----- Fragmento del documento

Se había dormido la piedra, y tenía rostro. No era cualquiera: Juanico la encontró, y la lavó, y la llevó a su choza y la cobijó. Adentro de ella estaba el universo, pero nadie podía verlo, sólo se presentía. Aquel pequeño debía cuidarla, como se cuida a un ser querido. Un día se despertó la piedra.

Pequeñas, grandes, rodantes, al vilo del precipicio, masivas, duras, pobres, tontas, por millares esparcidas en el no sentido de ser solamente suelo, campo, sedimento, horrura, asiento, paso, depósito del tiempo, piel del mundo, las piedras nos miran cuando pasamos por encima de ellas, y no dicen nada. Es que no tienen alma, pero ¿qué tienen? No tienen nada. ¿Nada? ¿Y por qué es que creo yo que tengo alma, sólo porque aquí lo digo, y la piedra calla? Quizás sea al revés, pero nunca lo sabremos: las piedras siguen calladas.

----------
----- Material proporcionado

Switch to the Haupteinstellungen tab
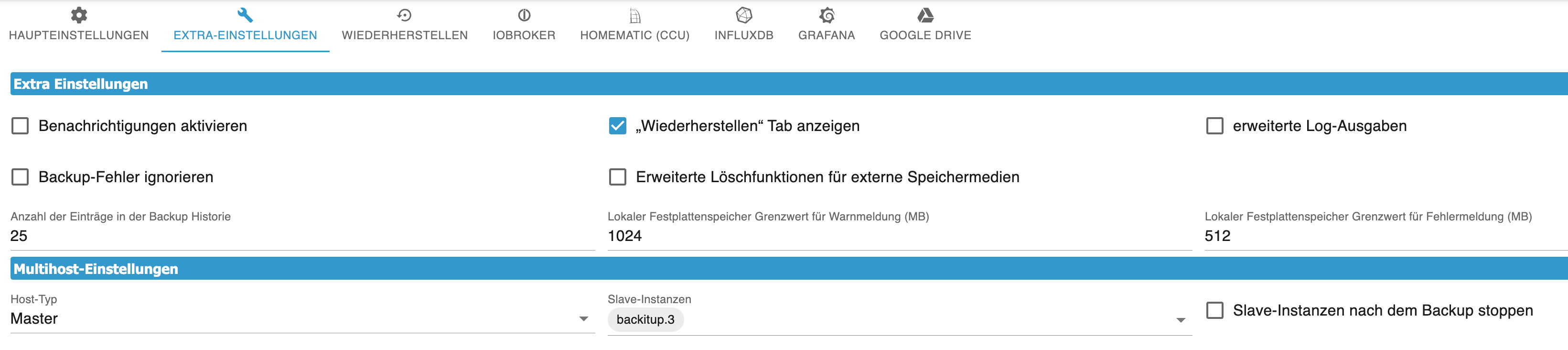Screen dimensions: 1568x350 tap(78, 35)
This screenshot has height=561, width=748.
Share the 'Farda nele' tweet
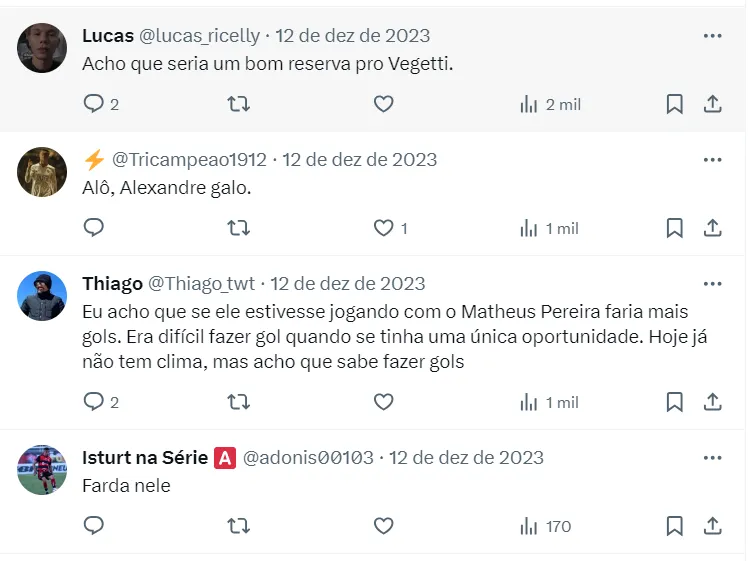(713, 526)
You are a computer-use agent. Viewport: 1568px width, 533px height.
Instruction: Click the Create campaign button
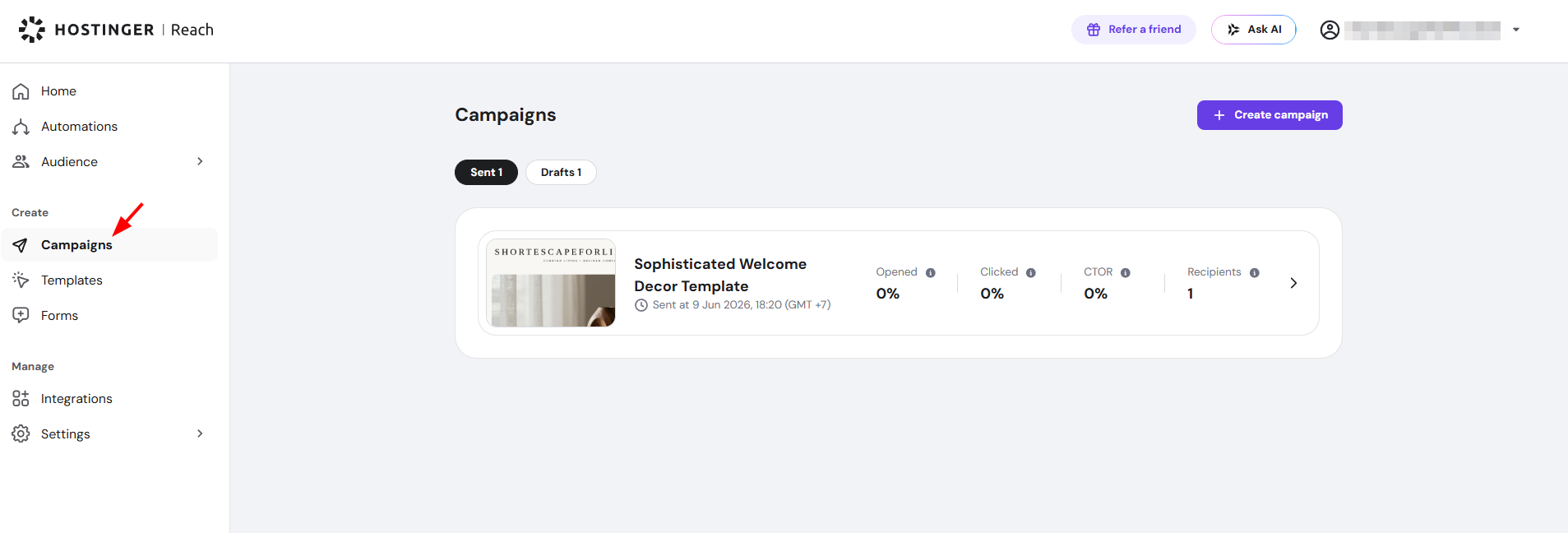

----------

● Problema planteado: Cite literalmente del fragmento sobre la piedra todo lo que va desde "Pequeñas, grandes, rodantes, al" hasta "piedras siguen calladas.". Las filas no hacen falta para resolver lo que se pide.

● Respuesta al problema:
Pequeñas, grandes, rodantes, al vilo del precipicio, masivas, duras, pobres, tontas, por millares esparcidas en el no sentido de ser solamente suelo, campo, sedimento, horrura, asiento, paso, depósito del tiempo, piel del mundo, las piedras nos miran cuando pasamos por encima de ellas, y no dicen nada. Es que no tienen alma, pero ¿qué tienen? No tienen nada. ¿Nada? ¿Y por qué es que creo yo que tengo alma, sólo porque aquí lo digo, y la piedra calla? Quizás sea al revés, pero nunca lo sabremos: las piedras siguen calladas.